あたしが眠りにつく前に
「…あと、少しだな」

 大きめの筆文字と矢印の書かれた、白い看板の脇を通り過ぎる。友人に気の利いた言葉一つかけられない自分の無力さが情けない。

テストの成績が良くても何の役にも立たない。人を気遣える頭の良さが、喉から手が出るほど欲しいものだ。

「まだ早いけど、集まってきてるみたいだね」

 前方の建物に黒装束の人が吸い込まれていく。小学生の頃は地元のイベントが行なわれる際に、よく訪れていたものだった。何が行なわれるかで、雰囲気も丸っと変わるものだと思う。

自分が前回出席したのは、市内のホールだった。公民館でもできるだなんて、最近知ったばかりだった。

‘故 永峰珠結 儀 葬儀式場’

 アルミ製の立看板の真下、白百合と淡い桃と黄色のグラジオラスが咲き誇っていた。

 中に入ってすぐの所に、受付が設置されていた。受付を済ませたはずの参列客はなぜか会場に入らず、入り口脇の長椅子に腰掛けたり壁にもたれかかっていた。

会場のドアは閉められている。葬儀の開始時刻まで30分を切っているだけに、帆高には不可解に思われた。

 受付の女性が言うには、会場内の照明にトラブルが起きたという。深刻なものではないが、あと5分はかかるらしい。それまでは、場外で待機というわけだ。

 ごめんなさいね、と眉を下げる顔に見覚えがあった。廊下の奥で忙しなく動きまわる母の姿が見える。母と一緒にいる老年の女性の顔に、帆高はそうかと合点が行った。

受付の女性は珠結のアパートの隣人、老女はそこの大家だ。幼い頃に遊びに行っていた時に、何度か顔を合わせた。10年以上も前の話で年相応に外見も変化しているので、すぐにピンとこなかった。

 母一人子一人の永峰親子に、手伝いを頼めるような親族はいない。そのうえ幸世は地元出身ではなく珠結が生まれた直後に越してきたため、知人も友人もいなかった。

 古いアパートのため住人の出入りは少なく、殆どが数十年来の古株の住人だ。この時代には珍しく住人同士の結びつきは強く、若い親子はとりわけ可愛がられてきた。

 業者に頼む費用が節約できる。それもあるけど、皆さんも自分に何かできないかって買って出てくれたのよ。さっちゃんのために、珠結ちゃんのために。

その一人である帆高の母は、真剣な顔でクローゼットから礼服を取り出していた。

 弔問客は大部分が帆高と同級の女子達だった。あちこちですすり泣く声がして、友人に抱きついて泣き崩れている者もいる。彼女は確か中学時代に珠結と親しくしていた人物だ。名前も覚えている。

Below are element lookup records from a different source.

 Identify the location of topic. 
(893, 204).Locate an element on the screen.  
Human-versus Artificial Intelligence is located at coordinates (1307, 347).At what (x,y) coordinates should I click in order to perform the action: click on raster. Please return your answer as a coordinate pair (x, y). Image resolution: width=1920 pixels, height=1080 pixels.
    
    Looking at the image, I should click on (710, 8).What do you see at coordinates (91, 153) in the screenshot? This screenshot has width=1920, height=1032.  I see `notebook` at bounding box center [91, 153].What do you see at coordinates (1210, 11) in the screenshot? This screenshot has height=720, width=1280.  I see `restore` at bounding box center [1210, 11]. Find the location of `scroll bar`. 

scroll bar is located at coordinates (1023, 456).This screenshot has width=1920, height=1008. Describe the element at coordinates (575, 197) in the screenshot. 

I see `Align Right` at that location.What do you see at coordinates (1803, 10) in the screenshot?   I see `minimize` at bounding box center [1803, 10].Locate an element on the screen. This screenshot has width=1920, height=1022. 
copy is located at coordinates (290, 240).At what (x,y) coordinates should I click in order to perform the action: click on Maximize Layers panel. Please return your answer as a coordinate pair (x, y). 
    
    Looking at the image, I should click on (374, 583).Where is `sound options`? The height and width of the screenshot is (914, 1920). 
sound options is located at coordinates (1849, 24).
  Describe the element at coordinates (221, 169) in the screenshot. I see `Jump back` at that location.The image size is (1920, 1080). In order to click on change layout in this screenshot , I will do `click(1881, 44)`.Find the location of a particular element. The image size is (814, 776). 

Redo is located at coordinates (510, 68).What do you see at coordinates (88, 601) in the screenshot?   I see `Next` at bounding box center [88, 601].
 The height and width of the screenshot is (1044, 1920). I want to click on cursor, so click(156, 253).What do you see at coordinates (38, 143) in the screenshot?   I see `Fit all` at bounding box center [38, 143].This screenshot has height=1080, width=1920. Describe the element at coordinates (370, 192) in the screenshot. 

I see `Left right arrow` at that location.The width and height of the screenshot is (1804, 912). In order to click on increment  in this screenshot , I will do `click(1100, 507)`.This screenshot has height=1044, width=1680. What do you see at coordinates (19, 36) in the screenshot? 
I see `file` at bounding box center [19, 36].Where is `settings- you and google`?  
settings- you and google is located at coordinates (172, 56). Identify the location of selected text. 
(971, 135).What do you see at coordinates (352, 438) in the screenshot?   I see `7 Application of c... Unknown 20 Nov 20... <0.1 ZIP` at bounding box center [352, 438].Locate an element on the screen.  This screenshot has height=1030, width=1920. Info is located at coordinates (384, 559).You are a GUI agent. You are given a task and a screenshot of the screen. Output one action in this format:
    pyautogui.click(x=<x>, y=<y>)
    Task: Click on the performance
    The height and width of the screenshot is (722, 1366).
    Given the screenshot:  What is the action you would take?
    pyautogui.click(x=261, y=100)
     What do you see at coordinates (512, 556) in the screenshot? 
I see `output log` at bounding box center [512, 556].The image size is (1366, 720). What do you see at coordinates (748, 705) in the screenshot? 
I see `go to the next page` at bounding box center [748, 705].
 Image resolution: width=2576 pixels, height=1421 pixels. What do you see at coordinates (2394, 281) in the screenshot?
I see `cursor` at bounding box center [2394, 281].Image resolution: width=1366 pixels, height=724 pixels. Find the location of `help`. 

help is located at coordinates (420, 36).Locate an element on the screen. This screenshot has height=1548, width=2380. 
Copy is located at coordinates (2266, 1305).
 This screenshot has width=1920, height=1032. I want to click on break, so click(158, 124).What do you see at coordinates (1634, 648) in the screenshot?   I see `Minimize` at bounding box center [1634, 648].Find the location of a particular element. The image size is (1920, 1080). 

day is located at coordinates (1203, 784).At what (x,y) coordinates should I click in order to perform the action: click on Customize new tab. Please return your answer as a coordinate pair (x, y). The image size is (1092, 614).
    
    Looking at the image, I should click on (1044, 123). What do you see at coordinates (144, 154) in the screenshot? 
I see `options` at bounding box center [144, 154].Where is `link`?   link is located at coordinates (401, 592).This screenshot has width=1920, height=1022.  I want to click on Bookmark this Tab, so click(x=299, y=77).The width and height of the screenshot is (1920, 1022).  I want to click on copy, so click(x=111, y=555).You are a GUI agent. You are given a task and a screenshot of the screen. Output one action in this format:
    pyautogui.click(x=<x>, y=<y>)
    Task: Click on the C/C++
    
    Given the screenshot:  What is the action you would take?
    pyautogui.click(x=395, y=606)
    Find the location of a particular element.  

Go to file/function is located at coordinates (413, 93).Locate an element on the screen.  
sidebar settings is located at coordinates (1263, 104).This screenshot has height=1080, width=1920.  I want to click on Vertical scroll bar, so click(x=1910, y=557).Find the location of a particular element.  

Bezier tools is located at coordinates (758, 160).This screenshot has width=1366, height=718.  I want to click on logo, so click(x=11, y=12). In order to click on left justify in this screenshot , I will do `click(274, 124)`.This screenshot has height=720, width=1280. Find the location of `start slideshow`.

 見覚えのある顔ぶれを方々で見かけながら壁際で塚本と佇んでいると、新たに公民館の自動ドアが開いた。入ってきたのは高校の同級生だった男二人だった。

 戸惑う様子で受付を済ますと、片隅に移動して気まずげに辺りを見回す。ふと塚本と目が合うとホッとしたような顔をしたが、隣に帆高がいるのに気づくと目を伏せた。

「あいつら、サッカー部の連中だろ。行って来いよ」

「え、なんで。同窓会気分になんてなれないよ」

「完全に雰囲気に呑まれて居心地悪そうにしてて、見てられない。お前といれば、少しは気が紛れるだろ。そもそも同級生だったからと言っても、異性だったり関係が希薄だったりすると来にくいもんだからな。せっかく来てくれたってのに、かわいそうだ」

 一之瀬は、と問われるも帆高はわざとそっぽを向く。